There is no stronger indication of that mission than seeing the outside of the museum every day. School buses filled with children from different regions consistently pull into the parking lot; students who visit learn the history of the Holocaust but also how to be kind and compassionate citizens in today’s turbulent world.
More than anything else, that is the drive behind the museum’s large downtown dinner every year, and the drive behind all recipients who were honored with these awards.
One of those recipients, J.B. Pritzker, is especially well known among the Holocaust Museum community. The managing partner of the Pritzker Group, the philanthropist was instrumental in raising funds to make the Holocaust Museum a reality after survivors approached him.
“There would be no Holocaust Museum without J.B. Pritzker” says a voice in a video tribute to Pritzker.
Pritzker had to be convinced, said survivor Sam Harris, the former president of the Holocaust Memorial Foundation of Illinois. But once he was, the project became one of the most fulfilling of his busy life.
Harris, along with survivor and current president Fritzie Fritzshall, delivered a new humanitarian award to Pritzker: the inaugural Survivors Legacy Award.
“We are so grateful for your leadership and support of the museum through the years,” said Museum Executive Director Rick Hirschhaut, whom Pritzker helped recruit some nine years ago. “Your dedication to the building of the museum, your commitment to its continued vitality, has set an unshakable foundation and standard for our success.”
“My parents told me as a little kid, whatever advantages you have, you didn’t earn,” Pritzker said. “So it’s your obligation to go out in the world and earn them. Tonight in accepting this award, I feel the people who deserve this award are the survivors who have given so much to build this museum.”
Humanitarian Award winner Bill Brodsky, chairman and CEO of the Chicago Board Options Exchange, was one of the original donors to the museum and backed it from the beginning.
“He’s one of the people who’s responsible for what exists today,” said a friend in his video tribute.
Brodsky called the award “very meaningful.” When he began on Wall Street, he said, he worked in a securities firm started in 1941 by refugees from Hitler’s Germany.

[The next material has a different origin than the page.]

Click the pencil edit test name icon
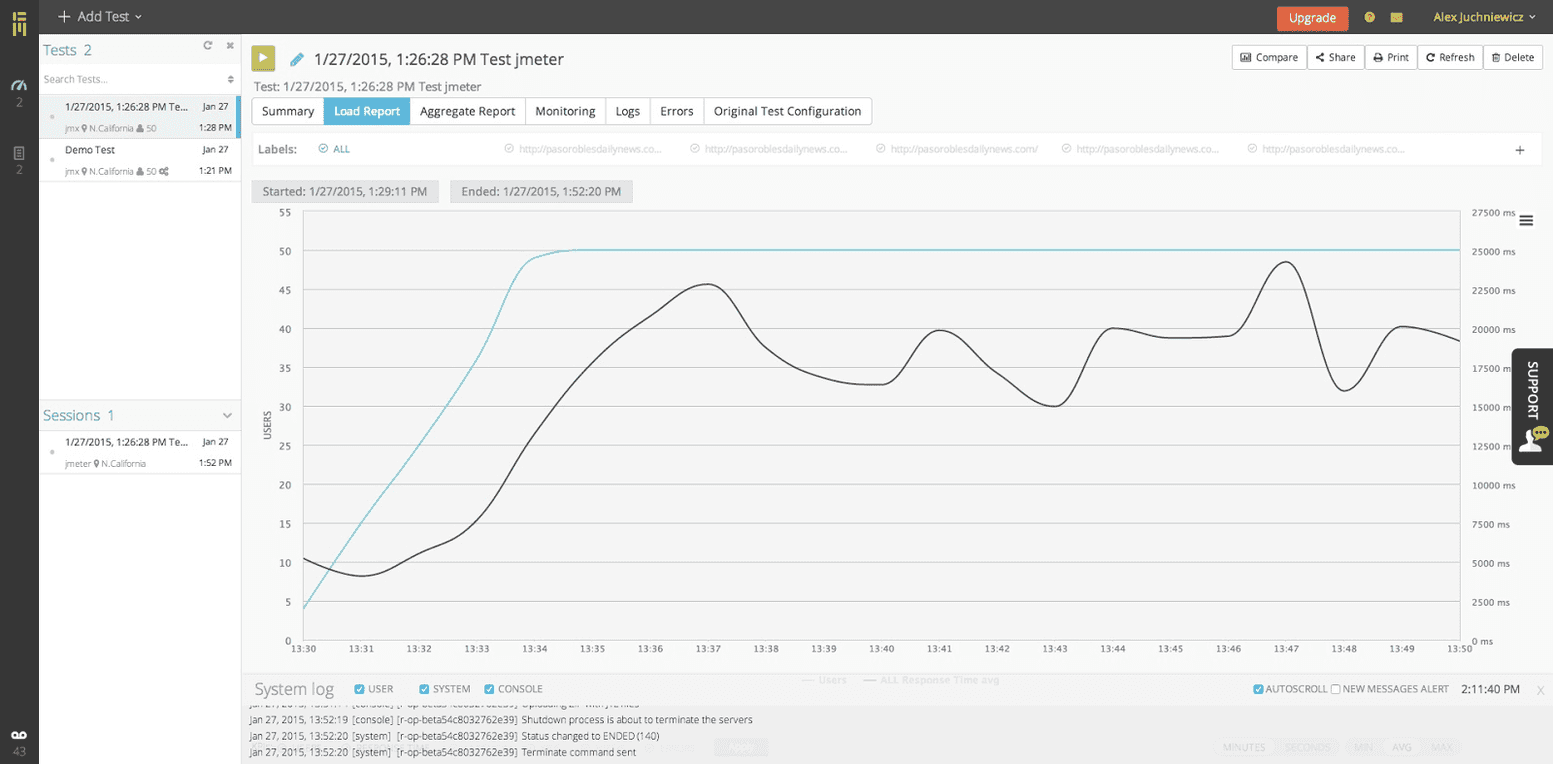 (297, 60)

“What made the firm so unique is that the bulk of the firm’s employees were survivors of the horrific concentration camps,” he said. “To them, America is where they restarted their lives in a place where they could bring up their families without fear.”
Humanitarian Award winner Linda Johnson Rice, publisher of Johnson Publishing Co., has fought against racism and gender inequality her whole life, those who know her say.
“Linda is one of the most sincere, thoughtful, caring people that you’ll ever meet,” said a friend in her video tribute.
She helped create the John & Eunice Johnson Education Fund, named after her parents, to further the Illinois Holocaust Museum’s efforts to educate local youth in combating hatred, prejudice and indifference.
“My entire life, I’ve been surrounded by people who have led by example,” Rice said. “People who fought for what was right with hopes that we call could live in a world without discrimination and injustice, accepting one another’s differences.”
The Illinois Holocaust Museum in April will celebrate its fourth year in Skokie. Last week’s dinner, emceed by Bill Kurtis and attended by dignitaries including Chicago Mayor Rahm Emanuel, was also a way to celebrate the museum, an annual look back at the many programs that fulfill the museum’s lofty goals and mission.
The museum is the creation of Holocaust survivors who seek to never forget, but they are equally dedicated to teaching a younger generation to stand up against hate and cruelty, to show compassion for fellow human beings when it isn’t always easy to do so.